Continue the news report on Snowflake's stock decline below, starting after its final sentence.

TEXT »
=====
Snowflake Inc. (SNOW) shares took a tumble on Wednesday, plunging 14.7% despite reporting second-quarter earnings that beat analyst expectations. The stock's decline stemmed from a combination of a modest earnings beat and a guidance update that failed to quell investor worries about the company's AI strategy and the competitive landscape.

Snowflake reported adjusted earnings of 18 cents per share, exceeding analyst estimates of 16 cents per share. Revenue for the July quarter climbed 29% to $868 million, also exceeding the consensus forecast of $852 million. However, the company's guidance for the upcoming quarter, ending in October, proved less impressive. Snowflake projected product revenue in the range of $850 million to $855 million, aligning with analysts' expectations of $851 million.

"Q2 results showed some signs of consumption stabilization along with solid bookings, though with a slimmer revenue beat than likely required to catalyze the stock," noted Deutsche Bank analyst Brad Zelnick.

Analysts remain concerned about Snowflake's progress in developing AI-related products, particularly in the face of stiff competition from companies like Databricks. "The follow through to consumption revenue from newer features and AI investments remains the bigger question for investors," Zelnick added. "More tangible evidence is likely needed to alleviate concern that Snowflake is being negatively disrupted by fast-paced innovation occurring up and down the data/AI stack."

In a Yahoo Finance interview, Jefferies analyst Brent Thill highlighted the company's strong backlog growth, which increased over 40% year-over-year. This signals that Snowflake is securing new contracts and experiencing accelerated growth, pointing towards a potentially positive future. However, Thill acknowledges that the company's current transition towards a multi-product platform and increased AI investment will take time.
=====
[Word and element location records]
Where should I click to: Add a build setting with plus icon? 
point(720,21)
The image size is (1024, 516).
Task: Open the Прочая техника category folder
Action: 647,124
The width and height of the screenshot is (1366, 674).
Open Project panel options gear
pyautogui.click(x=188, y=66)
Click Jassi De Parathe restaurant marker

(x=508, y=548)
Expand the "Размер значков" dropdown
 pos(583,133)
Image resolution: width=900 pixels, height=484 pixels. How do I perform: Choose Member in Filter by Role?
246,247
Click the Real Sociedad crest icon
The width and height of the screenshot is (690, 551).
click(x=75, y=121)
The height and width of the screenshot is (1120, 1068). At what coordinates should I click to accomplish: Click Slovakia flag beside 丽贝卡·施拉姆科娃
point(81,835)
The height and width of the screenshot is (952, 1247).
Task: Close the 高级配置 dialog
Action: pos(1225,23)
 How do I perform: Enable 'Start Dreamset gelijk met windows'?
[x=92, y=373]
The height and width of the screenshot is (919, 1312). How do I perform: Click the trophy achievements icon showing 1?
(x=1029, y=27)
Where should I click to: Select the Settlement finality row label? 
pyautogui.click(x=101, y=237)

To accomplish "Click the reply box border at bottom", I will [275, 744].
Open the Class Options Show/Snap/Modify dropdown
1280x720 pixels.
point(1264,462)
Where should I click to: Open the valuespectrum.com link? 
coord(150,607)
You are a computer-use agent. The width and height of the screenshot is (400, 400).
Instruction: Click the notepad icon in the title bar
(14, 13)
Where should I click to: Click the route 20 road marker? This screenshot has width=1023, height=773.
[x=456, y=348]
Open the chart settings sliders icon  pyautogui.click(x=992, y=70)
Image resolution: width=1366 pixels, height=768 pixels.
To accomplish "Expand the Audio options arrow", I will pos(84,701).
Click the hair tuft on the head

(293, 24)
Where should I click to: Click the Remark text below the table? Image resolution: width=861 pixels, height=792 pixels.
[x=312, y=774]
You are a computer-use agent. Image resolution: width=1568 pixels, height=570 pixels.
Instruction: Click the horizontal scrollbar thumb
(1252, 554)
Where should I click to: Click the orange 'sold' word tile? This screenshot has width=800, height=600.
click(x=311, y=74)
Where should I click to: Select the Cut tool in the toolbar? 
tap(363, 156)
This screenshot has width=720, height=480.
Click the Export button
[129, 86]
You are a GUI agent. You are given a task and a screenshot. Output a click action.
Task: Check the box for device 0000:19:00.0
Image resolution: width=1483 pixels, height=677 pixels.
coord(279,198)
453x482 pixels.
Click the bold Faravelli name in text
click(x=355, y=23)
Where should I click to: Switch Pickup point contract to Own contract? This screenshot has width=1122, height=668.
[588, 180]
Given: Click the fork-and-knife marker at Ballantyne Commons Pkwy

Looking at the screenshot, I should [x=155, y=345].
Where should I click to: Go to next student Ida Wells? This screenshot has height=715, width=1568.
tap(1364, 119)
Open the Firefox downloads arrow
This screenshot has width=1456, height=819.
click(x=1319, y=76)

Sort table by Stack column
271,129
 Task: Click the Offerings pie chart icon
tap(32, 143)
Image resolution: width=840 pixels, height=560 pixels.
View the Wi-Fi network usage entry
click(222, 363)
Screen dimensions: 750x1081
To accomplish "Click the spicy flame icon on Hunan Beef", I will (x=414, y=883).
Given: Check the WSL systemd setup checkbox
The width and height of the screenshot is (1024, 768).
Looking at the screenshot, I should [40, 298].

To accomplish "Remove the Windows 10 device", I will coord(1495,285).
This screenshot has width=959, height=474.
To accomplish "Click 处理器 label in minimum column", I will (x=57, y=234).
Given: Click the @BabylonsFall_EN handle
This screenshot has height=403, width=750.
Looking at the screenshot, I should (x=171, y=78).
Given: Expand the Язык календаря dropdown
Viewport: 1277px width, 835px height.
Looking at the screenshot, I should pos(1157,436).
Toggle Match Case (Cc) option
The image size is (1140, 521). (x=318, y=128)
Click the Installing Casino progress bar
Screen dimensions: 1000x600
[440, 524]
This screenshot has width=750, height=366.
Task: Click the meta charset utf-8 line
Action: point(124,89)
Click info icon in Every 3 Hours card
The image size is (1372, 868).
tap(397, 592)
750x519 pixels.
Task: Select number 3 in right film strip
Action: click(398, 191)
=====
EXERCISE ANSWER »
Snowflake’s new CEO, Shridar, is tasked with navigating the company through these changes and establishing a strong foothold in the AI market.

Despite the recent share price decline, some analysts remain bullish on Snowflake's long-term prospects. Thill argues that while the company is currently in a period of heavy investment, with suppressed margins as a result, it still represents a compelling buy opportunity for long-term investors. He points to the company's robust product roadmap and ongoing innovation, which he expects to drive significant growth in 2025 and 2026.

Key Data Points:

  • Q2 Earnings: Beat expectations with adjusted earnings of 18 cents per share, exceeding analyst estimates of 16 cents.
  • Revenue: Increased 29% year-over-year to $868 million, exceeding the consensus forecast of $852 million.
  • Q3 Guidance: Product revenue projected to be between $850 million to $855 million, aligning with analysts' expectations of $851 million.
  • Backlog Growth: Increased over 40% year-over-year, indicating strong customer demand and future revenue potential.